The risks of cyberattacks have never been greater—or more common.
In the late summer of 2012, I was enjoying a quiet evening at home after a hectic schedule of international travel, when I received an urgent call from our corporate counsel. At that time of night, I knew this wasn’t going to be good news. I was right, unfortunately. Korn Ferry had been the target of a cyberattack.
“What?” I nearly shouted into the phone.
“We’re under cyberattack.”
This rapid-fire exchange went on for 30 seconds, as I wrapped my brain around what was happening. Then it was time for action.
When the unthinkable occurs, there’s no time to lose. The leader must trigger a launch sequence of response in accordance with leadership principles that were defined long before a call comes in. The more mentally prepared a CEO is for how to respond “when that call comes,” the more confident and clear the leadership in a crisis.
A CEO is always going to face unfamiliar problems and be put in tough first-time situations. Simply stated, there is always going to be something that you haven’t faced or dealt with before. Good leadership, though, adapts; applying previous experiences and lessons learned to the newest challenge (the essence of learning agility, which Korn Ferry considers a key predictor of leadership success).
During business hours or off-hours, onsite or offsite, on the job or on vacation, a CEO is always “on.” The buck stops on the leader’s desk. Even when a CEO is caught off guard on a Sunday night, he/she can’t say, “I don’t know.” The reality is the leader must have an answer. Leaders and their teams must be adept at setting and executing strategy, whether offensively or defensively. The leader weighs the options of all possible solutions—while taking into account all the permutations. Strategizing means preparing for the worst-case scenario—with alternatives when there are further “surprises” on top of the unexpected. It’s not enough to have a Plan B.
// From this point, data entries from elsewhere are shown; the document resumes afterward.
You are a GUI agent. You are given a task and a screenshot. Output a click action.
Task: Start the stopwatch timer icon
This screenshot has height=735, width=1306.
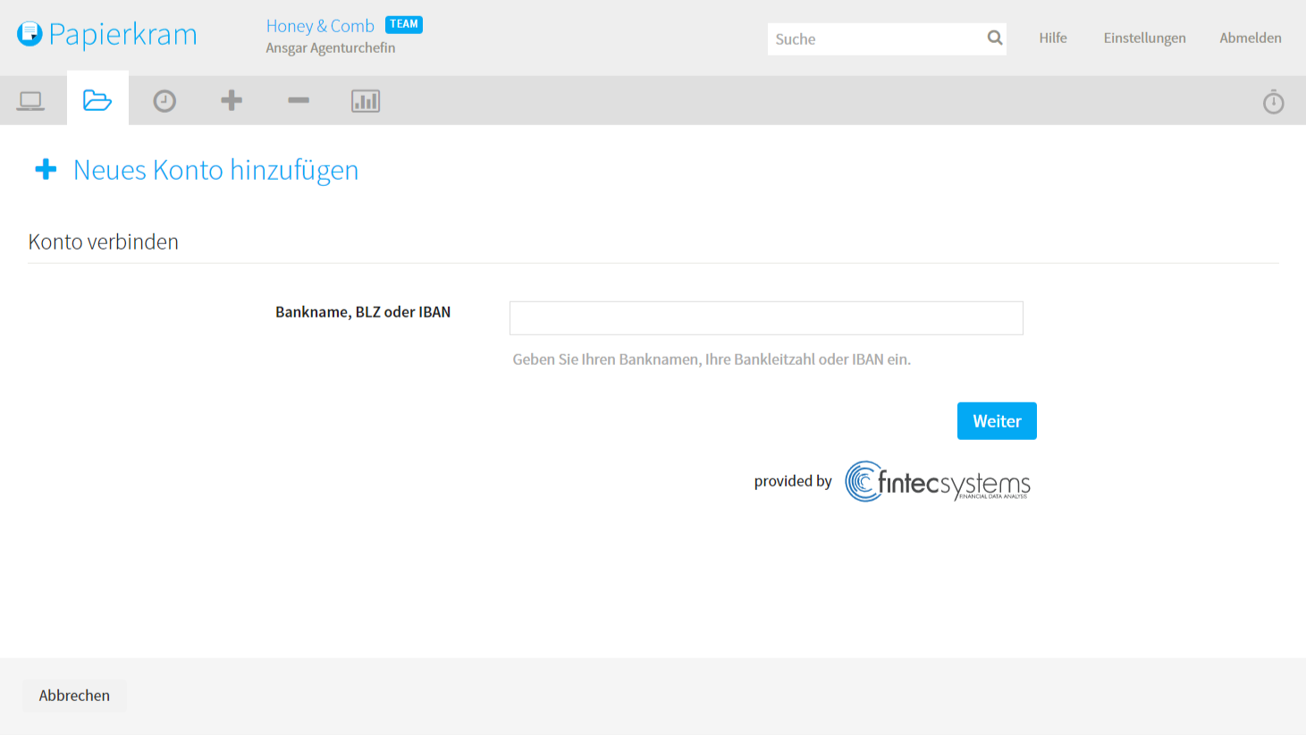1273,102
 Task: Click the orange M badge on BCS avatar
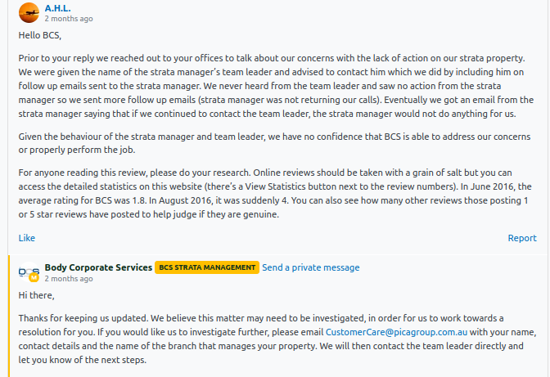point(34,277)
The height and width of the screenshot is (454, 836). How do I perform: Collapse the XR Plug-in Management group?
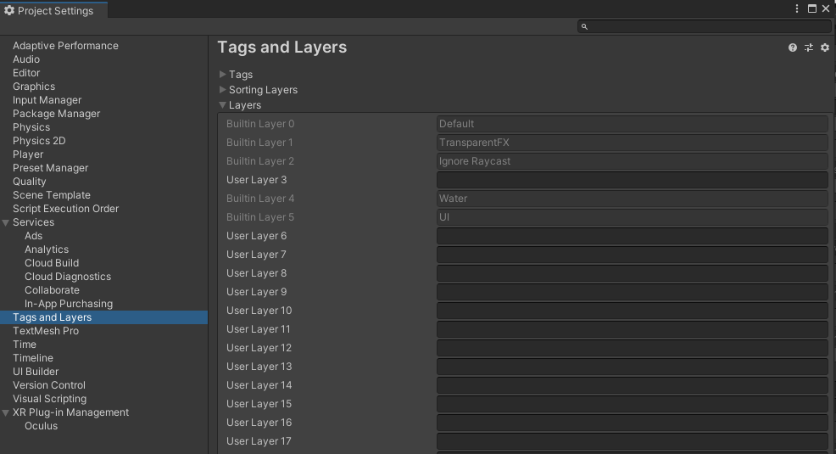[6, 412]
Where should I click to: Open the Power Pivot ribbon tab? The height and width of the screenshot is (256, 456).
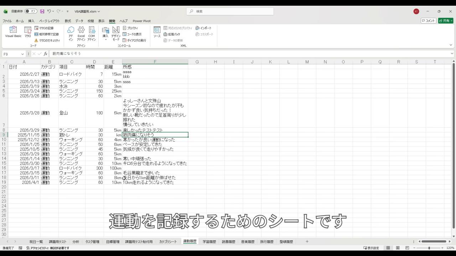[141, 21]
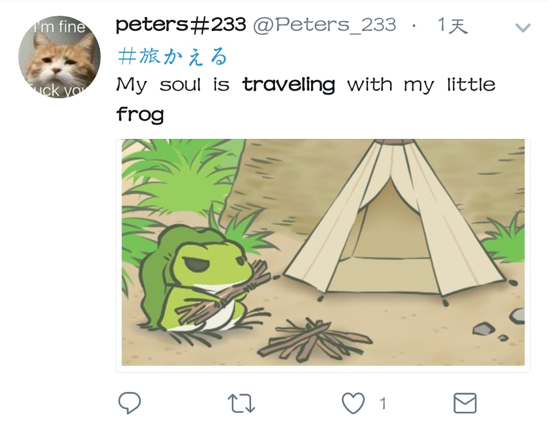Click the bold word "frog" in the tweet
The width and height of the screenshot is (549, 424).
pyautogui.click(x=140, y=115)
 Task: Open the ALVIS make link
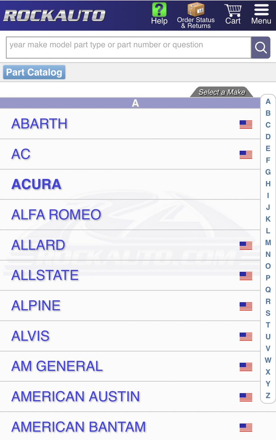pos(31,336)
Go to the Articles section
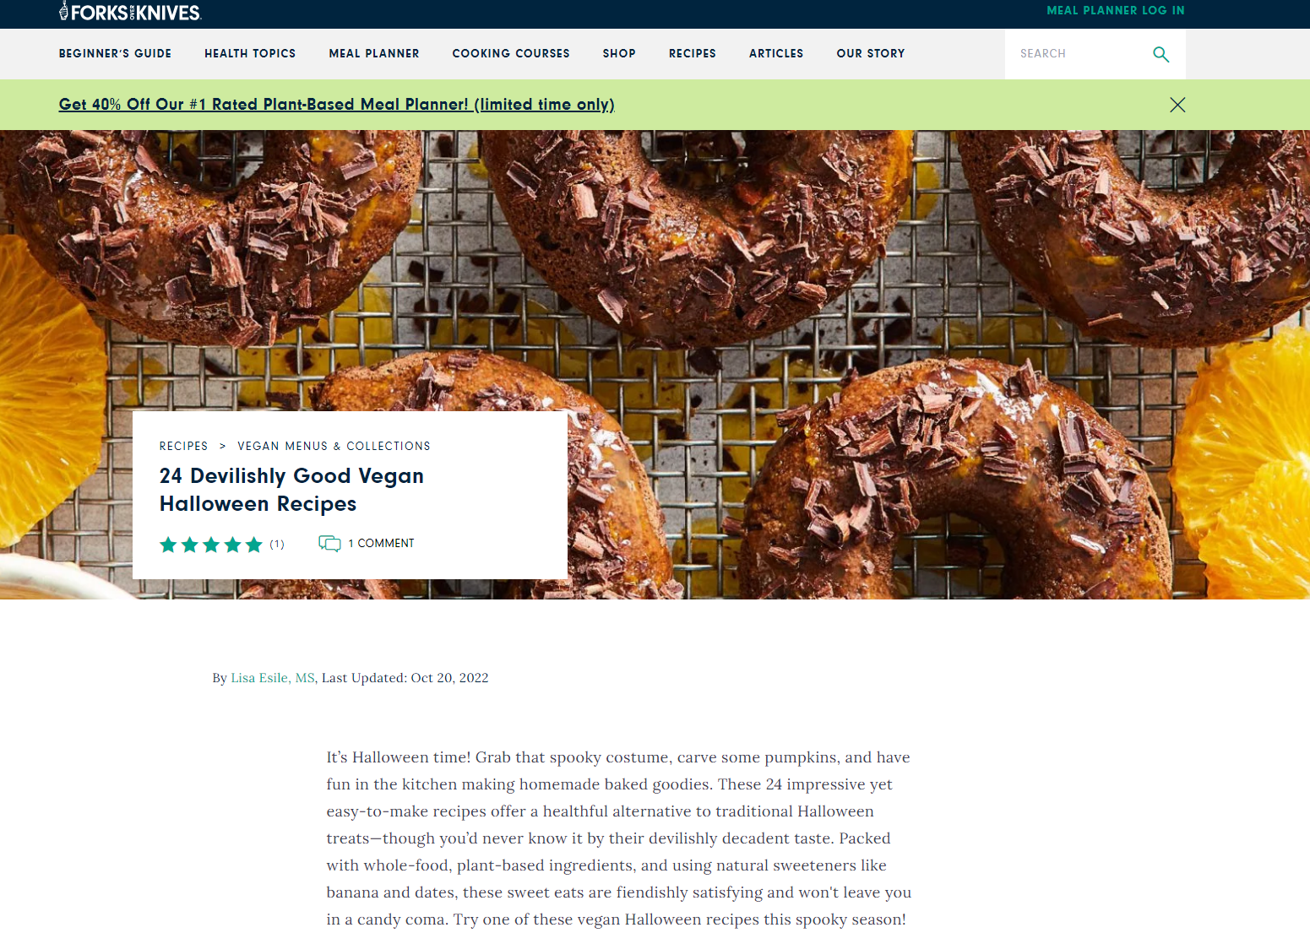Screen dimensions: 1310x933 pos(776,53)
While cybersecurity is a relatively new entry on the list of all the things a CEO must worry about these days, the response to it boils down to timeless leadership principles. As a CEO, you are always going to face new challenges. Your leadership, in fact, will be defined by how you lead through the most difficult times—for you and your organization. Clarity and confidence come from preparation, from knowing what you will do and how you will respond when that call comes in—long before the phone ever rings.
For that reason, we focused much of this issue of Briefings on Talent & Leadership on the cyberworld – its malevolent underbelly, that is. In this issue, we interview Gen. Michael Hayden, a former director of the National Security Agency. The NSA is at the center of controversy with revelations that it has been listening in on conversations held around the world. But it is also the subject of a security breach of its own, as the story of Edward Snowden indicates. This creates a new tension—the watcher who is being watched.
David Berreby’s article, “Is it Spy vs. Spy or Me vs. I?” sums up that dichotomy clearly. In the new world of digital vulnerability, all of us play more than one role. We are defending our privacy while organizations we directly or indirectly support might be taking it away.
This issue also looks at Bitcoin, the controversy surrounding it and the mystery of who started what is rapidly becoming a global currency.
There is more to this issue than cybersecurity and new currencies. We also look at Wolfgang Puck’s culinary empire—and the attention he pays to the experience of dining. We also examine new ways of hiring relying on analytics and Brazil’s preparations to host the World Cup.
Even in this world of Spy vs. Spy, we are certain this issue of Briefings will surprise you.